Should there be a new way of living for the top one billion?

Andrew Revkin asks on his blog, Dot Earth:

“Would the world benefit from a set of millennium development goals for the ‘top billion’?”

He notes:

There’s a set of Millennium Development Goals for the poorest of the poor — a cohort of humanity sometimes described as the “ bottom billion.”

But, as yet, there’s no set of such goals for those who are already living lives that many analysts say are consuming resources at a pace well beyond the planet’s carrying capacity…

There are plenty who contend that unrestrained pursuit of prosperity is a prerequisite for a mix of environmental care and technological advancement that will continue to improve the state of the planet. But there’s self interest in an examination of how much is enough. Some analysts have found, for example, that diseases accompanying affluence exact a toll in lost years of human lives that is not far behind the losses from diseases of poverty. And then there’s the issue of what’s being pursued — the good life as defined in Vegas or by Plato.

My answer:

There’s a cute saying, “Live simply so that others can simply live.” It’s complete hokum.
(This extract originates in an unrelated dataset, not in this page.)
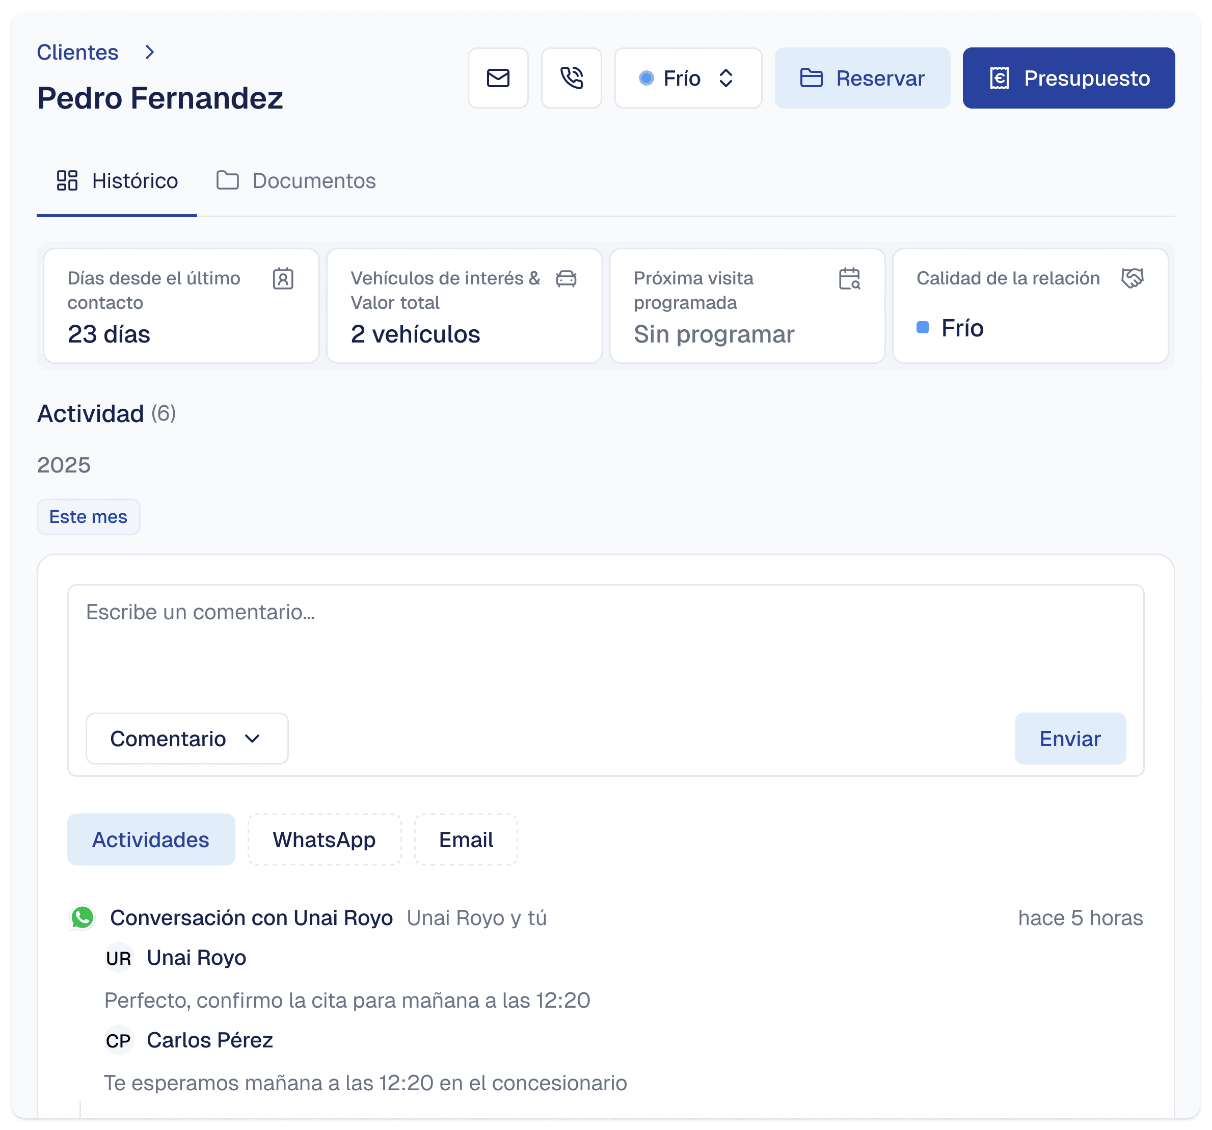Select the car icon on vehículos card
The height and width of the screenshot is (1130, 1212).
click(564, 279)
It’s not that simple because it’s not a zero-sum equation. (To paraphrase P. J. O’Rourke) Life is not a pizza, if I eat two pieces you don’t have to eat the Dominos’ box.

Wealth is not a pizza. If I eat too many slices, you don't have to eat the Dominos' box. (Creative Commons License photo credit: Adam Kuban)
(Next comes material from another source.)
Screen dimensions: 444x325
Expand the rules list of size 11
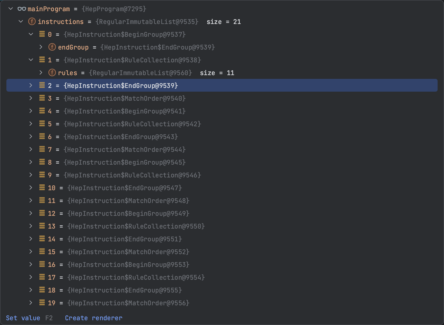click(x=41, y=72)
According to Charles Kenny at Foreign Policy magazine, “[I]n 1990, roughly half the global population lived on less than $1 a day; by 2007, the proportion had shrunk to 28 percent — and it will be lower still by the close of 2010.” This is not despite the way the top billion live but because of the way the top one billion live. Without the consumption of goods and services by the T1B there would not be demand for the goods the bottom one billion produce.

To the point about disease, (again according to Charles Kenny) “The overwhelming global picture is of better health: From 2000 to 2008, child mortality dropped more than 17 percent, and the average person added another two years to his or her life expectancy, now just one shy of the biblical standard of three score and 10.”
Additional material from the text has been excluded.